Se quedó en silencio durante un minuto, y escanció vaso tras vaso hasta vaciar la botella, para luego abrir otra que esperaba su turno, paciente. Yo hice lo propio con la mía. Eché un vistazo al mostrador. Cristina, la chica que había pasado ante mis ojos hace un momento, hablaba con Marita, la encargada de atender en la barra. Reían.
—Si quieres un consejo —dijo Alex—, el único que puedo darte es: vive. Por alguna razón, me da la impresión de que no lo haces. ¿Hace cuánto que nos conocemos?
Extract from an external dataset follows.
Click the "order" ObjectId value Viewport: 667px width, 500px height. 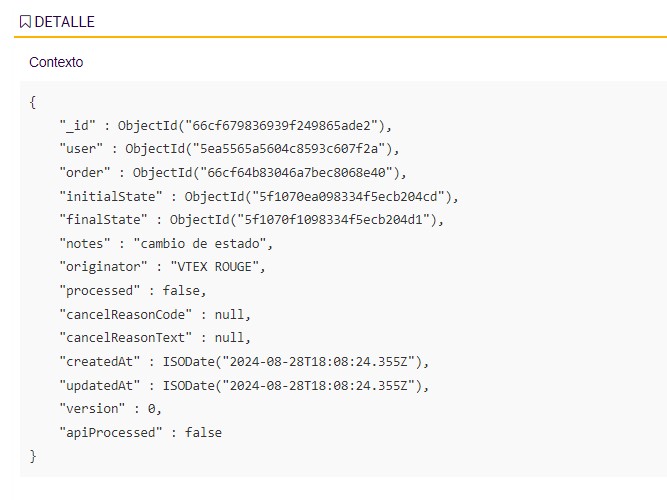pos(270,172)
—El próximo mes hará un año.
—¿Y qué edad tienes? Nunca me lo dijiste, o si lo hiciste, no recuerdo.
—Veintitrés.
—Estás en una edad apropiada para sentir esos golpes de los que hablo, si es que no los has sentido ya.
Preferí dejarlo con la duda.
—¿Qué es lo que buscas en una mujer, Abel?
Me quedé mirando a Cristina. Su escote exhibía un generoso busto de formas apetecibles. Estaba cerca de la caja, trajinando entre papeles. Boletas y facturas, imaginé. Marita, al otro extremo, limpiaba por cuarta vez una copa vacía, brillante y traslúcida. La presencia de Cristina en el bar resultó ser una revelación casi divina de su existencia.
—Supongo que busco que me inspire la sensación de que estoy viviendo todo como si fuera la primera vez que lo hago.
—¿A qué te refieres?
—A que me haga redescubrir el mundo con otros ojos. Ya sabes, la magia de las primeras veces.
Oí un ruido gutural, como un rugido entrecortado, hasta que volví mi vista y comprendí que Alex se estaba riendo.
—«La magia de las primeras veces», tremenda cursilería —dijo, recomponiéndose—. Pero no te preocupes, pipiolo. Llegará el día en que mirarás el mundo como es y no como tu ingenuidad te dicta que puede ser. Madurez, le llaman. La única primera vez que necesitas con una mujer es la de desnudarla a conciencia, lo demás es complemento.
Luego me dio una palmada en el hombro y me sonrió.
Fue entonces que, ante mi asombro, se incorporó de su asiento y se dirigió directamente a la salida. Era la primera vez que lo veía retirarse antes que yo. Me pregunté si algún asunto importante le habría hecho tomar esa decisión y si acaso alguien le estaba esperando fuera, pero una oscura certeza me dijo que era improbable, que a aquel hombre cincuentón de caminar lerdo que arrastraba el alma nadie lo esperaba, nadie lo necesitaba, y que su único refugio era la oscuridad mortuoria de aquella habitación sin ventanas que lo encerraba como un sarcófago todas las noches, alargando el silencio y la espera, devolviéndole el recuerdo de la esposa que alguna vez tuvo.
Lo vi atravesar la puerta de salida y emerger al callejón oscuro en el que quedaba el bar. Ni siquiera me lanzó una mirada de despedida. Su único saludo y su única despedida eran el silencio. Muchos lo tomaban como una indiferencia cruel; yo lo veía simplemente como una particularidad suya.
Me bebí lo que quedaba de la botella huérfana que Alex había abandonado con premura y me levanté también. Dejé unas monedas en la mesa y me encaminé a la puerta de salida. Antes de poner un pie afuera pude notar que un rostro familiar me miraba desde el reflejo de la puerta de cristal. Cuando me volví, vi a Cristina sonriéndome desde el otro extremo del salón, guiñándome un ojo como si me conociera de toda la vida.